Seit 2014, so schilderte es Boris González Arenas, Sprecher des kubanischen Oppositionsbündnisses MUAD (Mesa de Unidad de Acción Democrática), habe sich der Spielraum für die politische Opposition in Kuba wieder verengt. Bei den jüngsten Kommunalwahlen habe die Regierung auf vielfältige Art und Weise die Teilnahme oppositioneller Kandidatinnen und Kandidaten verhindert und sei nicht bereit gewesen, die Macht auch nur in einer einzigen Kommune abzugeben. Der Abschied Raúl Castros vom Präsidentenamt im kommenden Jahr, ergänzte Pablo Díaz Espí, Leiter der unabhängigen Zeitung „Diario de Cuba“, werde wahrscheinlich einen Strohmann auf diesen Posten bringen, um davon abzulenken, dass Raúl und weitere Familienmitglieder weiter die Zügel in Militär, Geheimdienst, Polizei und wichtigen Wirtschaftsektoren in der Hand hielten und sich Kuba in diesem Punkt immer mehr dem nordkoreanischen Modell annähere.

Auch die wirtschaftliche Lage habe sich seit 2014 eher verschlechtert, teilte seine Einschätzung Justus Vitinius, der für die DEG erst kürzlich Kuba besucht hatte. Kuba sei für deutsche Unternehmen nach wie vor ein sehr schwer zu erschließender Markt. Dies trotz der merklichen Änderungen, die es in der Wirtschaft nach der Machtübergabe von Fidel zu Raúl Castro durchaus gegeben habe. Frank Seifert, Vorsitzender der Deutsch Kubanischen Juristenvereinigung , unterstrich in seinem Beitrag, dass diese vom Aufkommen privat betriebener Restaurants bis hin zu Ansätzen für Investorenschutz durch Schiedsgerichte reichten. Herr González Arenas bestätigte, dass es mittlerweile drei Arten von wirtschaftlichen Akteuren in Kuba gebe: Zum einen können Kubaner nun in einer begrenzten Zahl von Berufen selbstständig arbeiten (sogenannte „cuentapropistas“).

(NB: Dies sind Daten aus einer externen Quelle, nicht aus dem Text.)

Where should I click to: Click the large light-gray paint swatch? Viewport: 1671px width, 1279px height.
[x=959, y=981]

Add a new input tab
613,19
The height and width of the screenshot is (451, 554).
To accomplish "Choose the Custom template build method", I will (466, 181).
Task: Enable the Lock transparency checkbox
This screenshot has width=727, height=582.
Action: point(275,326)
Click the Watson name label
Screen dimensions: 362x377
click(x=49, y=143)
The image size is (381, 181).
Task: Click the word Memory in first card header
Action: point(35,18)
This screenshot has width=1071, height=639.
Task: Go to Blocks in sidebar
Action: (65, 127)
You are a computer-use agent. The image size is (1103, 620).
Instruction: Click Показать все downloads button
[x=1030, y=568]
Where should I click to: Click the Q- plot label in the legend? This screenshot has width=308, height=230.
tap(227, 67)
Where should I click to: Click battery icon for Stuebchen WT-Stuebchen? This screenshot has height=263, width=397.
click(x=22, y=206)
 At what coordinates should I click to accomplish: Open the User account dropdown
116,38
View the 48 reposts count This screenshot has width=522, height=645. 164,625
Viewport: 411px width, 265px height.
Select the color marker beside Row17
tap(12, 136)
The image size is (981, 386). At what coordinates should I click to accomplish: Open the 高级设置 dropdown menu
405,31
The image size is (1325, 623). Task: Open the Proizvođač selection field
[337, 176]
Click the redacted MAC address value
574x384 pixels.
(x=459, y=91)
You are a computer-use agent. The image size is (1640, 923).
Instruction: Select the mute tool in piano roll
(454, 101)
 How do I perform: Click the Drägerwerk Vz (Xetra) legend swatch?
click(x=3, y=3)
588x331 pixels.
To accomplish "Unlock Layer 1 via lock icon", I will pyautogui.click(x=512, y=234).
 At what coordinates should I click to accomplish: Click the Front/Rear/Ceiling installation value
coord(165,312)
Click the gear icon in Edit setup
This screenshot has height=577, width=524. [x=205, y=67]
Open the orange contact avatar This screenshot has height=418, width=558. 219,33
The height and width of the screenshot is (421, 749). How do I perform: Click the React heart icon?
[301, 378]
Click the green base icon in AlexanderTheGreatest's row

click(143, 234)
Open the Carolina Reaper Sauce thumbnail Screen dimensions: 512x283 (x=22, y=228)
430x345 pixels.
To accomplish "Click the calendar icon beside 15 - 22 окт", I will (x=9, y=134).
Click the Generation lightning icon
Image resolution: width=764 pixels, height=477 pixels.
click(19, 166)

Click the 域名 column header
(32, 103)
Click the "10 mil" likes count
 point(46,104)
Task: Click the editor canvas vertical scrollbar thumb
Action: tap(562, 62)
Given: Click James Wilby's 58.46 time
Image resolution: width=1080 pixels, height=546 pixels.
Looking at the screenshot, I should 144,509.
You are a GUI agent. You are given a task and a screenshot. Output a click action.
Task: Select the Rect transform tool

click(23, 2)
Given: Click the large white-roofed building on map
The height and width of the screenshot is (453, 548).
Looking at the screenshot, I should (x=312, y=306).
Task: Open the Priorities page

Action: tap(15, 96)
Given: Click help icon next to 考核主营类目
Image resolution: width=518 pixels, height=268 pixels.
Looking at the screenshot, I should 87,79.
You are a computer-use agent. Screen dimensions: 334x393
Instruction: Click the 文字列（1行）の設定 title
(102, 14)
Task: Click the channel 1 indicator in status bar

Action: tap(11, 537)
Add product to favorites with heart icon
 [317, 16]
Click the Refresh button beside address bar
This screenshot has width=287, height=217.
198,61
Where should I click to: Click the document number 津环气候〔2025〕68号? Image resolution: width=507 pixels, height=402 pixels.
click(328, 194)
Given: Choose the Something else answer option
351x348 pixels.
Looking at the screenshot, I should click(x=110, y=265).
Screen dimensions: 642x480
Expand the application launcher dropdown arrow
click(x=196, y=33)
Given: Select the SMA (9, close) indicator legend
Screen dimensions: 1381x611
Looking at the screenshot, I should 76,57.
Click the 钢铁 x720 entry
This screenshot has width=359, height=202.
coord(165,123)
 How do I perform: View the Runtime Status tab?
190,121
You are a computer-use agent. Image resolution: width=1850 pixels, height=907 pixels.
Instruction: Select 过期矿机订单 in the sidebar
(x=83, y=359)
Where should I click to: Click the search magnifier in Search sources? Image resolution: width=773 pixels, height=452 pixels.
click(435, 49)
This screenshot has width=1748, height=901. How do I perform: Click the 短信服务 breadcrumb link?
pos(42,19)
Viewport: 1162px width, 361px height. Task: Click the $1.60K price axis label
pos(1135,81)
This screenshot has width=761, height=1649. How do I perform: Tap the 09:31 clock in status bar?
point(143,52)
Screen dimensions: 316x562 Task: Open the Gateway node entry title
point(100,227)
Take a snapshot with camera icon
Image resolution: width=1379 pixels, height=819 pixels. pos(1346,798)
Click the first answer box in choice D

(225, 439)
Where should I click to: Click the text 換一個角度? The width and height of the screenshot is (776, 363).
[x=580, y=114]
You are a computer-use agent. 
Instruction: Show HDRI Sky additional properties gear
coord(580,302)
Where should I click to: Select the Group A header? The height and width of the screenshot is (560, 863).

Des Weiteren agieren in großen Teilen der Wirtschaft weiter kubanische Staatsunternehmen. Schließlich hat sich Kuba für große ausländische Unternehmen geöffnet, die auf der Insel Handel betreiben und investieren. Diese Investoren stehen jedoch vor einer Reihe von Problemen. Die zunehmend schlechte Zahlungsmoral des kubanischen Staates, der Mangel an kompetenten Zulieferern und der kaum vorhandener Binnenmarkt sind nur ein Teil der Schwierigkeiten. Immer wieder kollidieren die politischen und ideologischen Ansprüche des Regimes mit Maßnahmen, die eigentlich für den Ausbau der Attraktivität als Unternehmensstandort wichtig wären. Ein schnelles und freies Internet würde automatisch eine Erosion des politisch-medialen Monopols der Regierung bedeuten. Das Selbstverständnis des Regimes als sozialistischer Staat führe zudem dazu, dass ausländische Firmen ihre Arbeiter nicht direkt, sondern nur über eine zentrale staatliche Agentur anwerben dürfen, die einen Großteil des Lohns einbehält: im Grunde ein staatlich organisiertes Ausbeutungssystem, wie Pablo Díaz Espí festhielt. Ob es unter diesen Umständen moralisch vertretbar sei, in Kuba zu investieren oder – wie aus dem Publikum gefragt – seinen Urlaub auf der Insel zu verbringen, bezeichnete Boris González Arenas als Abwägungsfrage, die keine eindeutige Antwort kenne.

Am Ende der von Lateinamerika-Expertin und WELT-Journalistin Dr. Hildegard Stausberg moderierten Diskussion wurde deutlich, dass es einerseits unter Führung von Raúl Castro seit 2006 sichtbare Veränderungen gegeben hat, dies aber nicht den Blick darauf verstellen kann, dass Kuba im Kern eine von der Castro-Familie und dem Militär dominierte Diktatur bleibt, in der auch die ökonomische Öffnung immer wieder an ihre Grenzen kommt, wenn sie mit dem politisch-ideologischen Fundament des Regimes in Widerspruch gerät. Das Lagebild auf Kuba ist somit äußert gemischt und baldiger Fortschritt alles andere als ausgemacht. Pablo Díaz Espí brachte das Dilemma auf den Punkt: Die Notwendigkeit von Reformen sei groß, der Veränderungswille der Regierung aber gehe gegen Null.